Obama’s speech on Saturday annoyed me, but it was a subdued, anticipated annoyance. Everyone knows Obama’s done jack all for gay rights and he has no plans on immediately addressing the issue. The only semi-firm commitment he made was to not let his nominees or appointees lose their jobs on the basis of opposition to their sexual orientation — and if he actually keeps that pledge, well, it’s a start.

But this whole hoopla over the “internet left fringe,” no matter how significant the misstatement truly was or whether it was just an extremely clumsy paraphrase by NBC’s Harwood, set me off like dry tender. And apparently it had the same effect on all those pajama-clad bloggers.

Obama’s generically supportive speech leaves a lot of room for criticism:

“I greatly appreciate the support I’ve received from many in this room. I also appreciate that many of you don’t believe that progress has come fast enough. I want to be honest about that. Because it’s important to be honest amongst friends.”

Man, Obama is good at this whole “let’s be candid” thing. See, he’s admitting, indirectly, that he’s been a little slow; he’s softening the blow for when his detractors introduce that irrefutable criticism. And, “It’s not for me to tell you to be patient,” Obama acknowledges. He’s not counseling patience — in a round-about, politician-speak way, he’s telling supporters of GLBT rights that they need to keep doing their thing and not sit around waiting for Obama to get on board. Because it is more efficient for him if he waits for a more opportune time to set his sights on the issue.

The problem is, the problem has always been, gays have no where else to go. They can’t redirect their monetary donations, they can’t start voting against the Democrats — because their only other option is a party that has made clear its choice to court the vote of those motivated by fear and prejudice rather than of those motivated by a desire for equality and human rights. So no matter how much Obama fails to come through for the GLBT wing, he knows — they ain’t going anywhere. Most people aren’t going to vote for someone who denies their equal dignity as a human being, just to make a political point.
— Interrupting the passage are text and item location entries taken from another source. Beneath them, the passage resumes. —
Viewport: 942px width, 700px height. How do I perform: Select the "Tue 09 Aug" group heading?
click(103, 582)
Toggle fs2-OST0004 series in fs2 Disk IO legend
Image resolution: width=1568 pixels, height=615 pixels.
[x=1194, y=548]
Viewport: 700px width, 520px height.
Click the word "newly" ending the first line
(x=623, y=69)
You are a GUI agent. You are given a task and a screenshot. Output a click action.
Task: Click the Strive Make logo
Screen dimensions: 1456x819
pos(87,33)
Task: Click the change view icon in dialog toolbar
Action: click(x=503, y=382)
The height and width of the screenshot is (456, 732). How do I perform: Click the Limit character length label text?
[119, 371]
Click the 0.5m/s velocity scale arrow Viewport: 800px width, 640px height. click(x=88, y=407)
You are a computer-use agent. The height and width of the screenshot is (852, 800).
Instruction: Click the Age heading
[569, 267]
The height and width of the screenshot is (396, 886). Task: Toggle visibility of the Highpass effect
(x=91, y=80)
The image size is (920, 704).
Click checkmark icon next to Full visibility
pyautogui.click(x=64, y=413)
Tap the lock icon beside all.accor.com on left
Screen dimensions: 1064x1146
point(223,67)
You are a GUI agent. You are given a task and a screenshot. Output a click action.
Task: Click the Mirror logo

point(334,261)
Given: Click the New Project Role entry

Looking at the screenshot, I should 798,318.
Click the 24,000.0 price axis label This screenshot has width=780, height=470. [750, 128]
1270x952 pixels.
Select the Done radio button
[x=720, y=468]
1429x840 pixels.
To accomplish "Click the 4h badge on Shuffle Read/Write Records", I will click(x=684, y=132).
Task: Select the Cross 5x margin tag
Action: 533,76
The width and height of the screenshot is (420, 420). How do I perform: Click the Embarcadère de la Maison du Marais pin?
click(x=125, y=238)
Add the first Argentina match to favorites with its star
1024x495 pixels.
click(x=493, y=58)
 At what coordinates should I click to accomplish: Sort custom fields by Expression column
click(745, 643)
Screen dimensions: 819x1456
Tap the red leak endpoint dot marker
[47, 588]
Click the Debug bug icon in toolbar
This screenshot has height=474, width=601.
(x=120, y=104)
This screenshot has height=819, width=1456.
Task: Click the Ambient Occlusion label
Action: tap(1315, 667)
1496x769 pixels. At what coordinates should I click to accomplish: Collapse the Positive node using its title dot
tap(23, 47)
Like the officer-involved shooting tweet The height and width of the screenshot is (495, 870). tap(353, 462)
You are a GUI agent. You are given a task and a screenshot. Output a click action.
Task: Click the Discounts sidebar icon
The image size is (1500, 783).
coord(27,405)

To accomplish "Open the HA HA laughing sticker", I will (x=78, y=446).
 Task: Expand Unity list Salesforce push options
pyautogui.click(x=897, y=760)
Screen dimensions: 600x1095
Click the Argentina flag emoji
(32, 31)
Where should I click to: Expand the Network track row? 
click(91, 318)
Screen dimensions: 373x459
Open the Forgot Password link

Sure, they can reduce funding and grassroots support, but that’s a cost he is clearly willing to accept.

And you know what, I get it. I really do. Obama’s got a giant agenda, and a limited amount of time to do it. There are certain temporal orderings of the issues to be addressed that will allow more overall to be accomplished.

And I don’t necessarily disbelieve that Obama fully intends to come through on his promises — some day. But he has deftly avoided providing any sort of a time table he can be held accountable to, and if I had to guess, plans on making this a cause to take up when/if he’s a lame duck in his second term. By then, not only will there be less political risk for him, but the voter support for such a move will almost certainly have increased as well.

But that’s seven goddamned years away. I liked the fierce urgency of now better.